転職総合サイト「DODA」では、スポーツを通してビジネスを語る連載コラム「二宮清純のビジネス×アスリート論」を好評連載中。スポーツの観点から取り上げられたエピソードをもとに、ビジネスマンとしての心得や転職活動の方法について、二宮清純が語ります。激しい競争世界で生き抜いてきたアスリートたちから学ぶことは多いはず。二宮清純がこれまでの取材で得た彼らの思考法、成功例をビジネスにあてはめて紹介します!
CHAPTER1.経験力で存在感を示す

 4月は1年の中で最も人が動く時期である。新しい会社や部署でいいスタートを切りたいと考えている人は少なくないはずだ。
「早く、皆さんに溶け込みたいと思います」「不慣れでご迷惑をおかけしますが、一生懸命頑張ります」。自己紹介の常套句だが、ややパンチ力に欠ける。新入社員ならまだしも、そこそこキャリアを重ねてきた者や中途採用者には、もっと気の利いた挨拶が求められる。

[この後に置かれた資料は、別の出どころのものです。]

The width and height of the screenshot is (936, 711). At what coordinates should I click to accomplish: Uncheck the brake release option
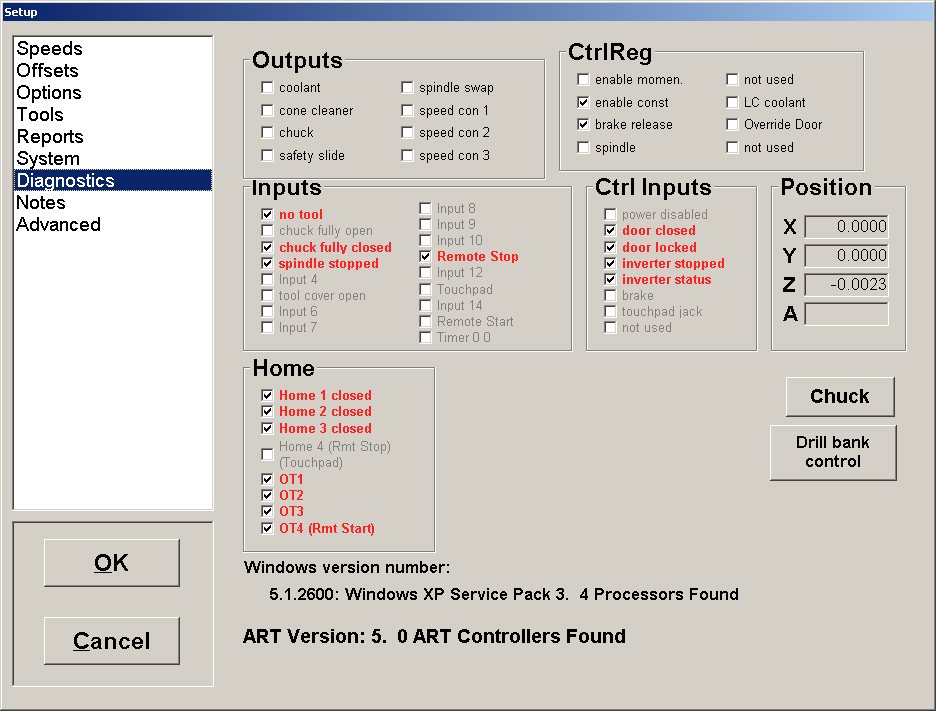(x=583, y=125)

「僕もわからないことがあったら、どんどん質問するから、みんなも、僕に聞きたいことがあったら遠慮なく質問してほしい」
トレードのたびにチームメイトにそう語りかけたのは工藤公康だ。

 高校卒業後、西武(現埼玉西武)に入団した工藤は31歳でダイエー(現福岡ソフトバンク)、36歳で巨人、43歳で横浜に移籍、46歳になって再び西武のユニホームに袖を通した。
 工藤はどのチームでも頼りにされた。持ち前の明るいキャラクターに加え、チームメイトへのアドバイスがツボを押さえていたからである。

 たとえば現在、阪神で活躍するキャッチャーの城島健司。彼は工藤が育てたキャッチャーといっても過言ではない。
 ダイエー時代、工藤は監督(当時)の王貞治から「城島を一人前に育ててくれ」と頼まれた。キャッチャーを育てるには時間がかかる。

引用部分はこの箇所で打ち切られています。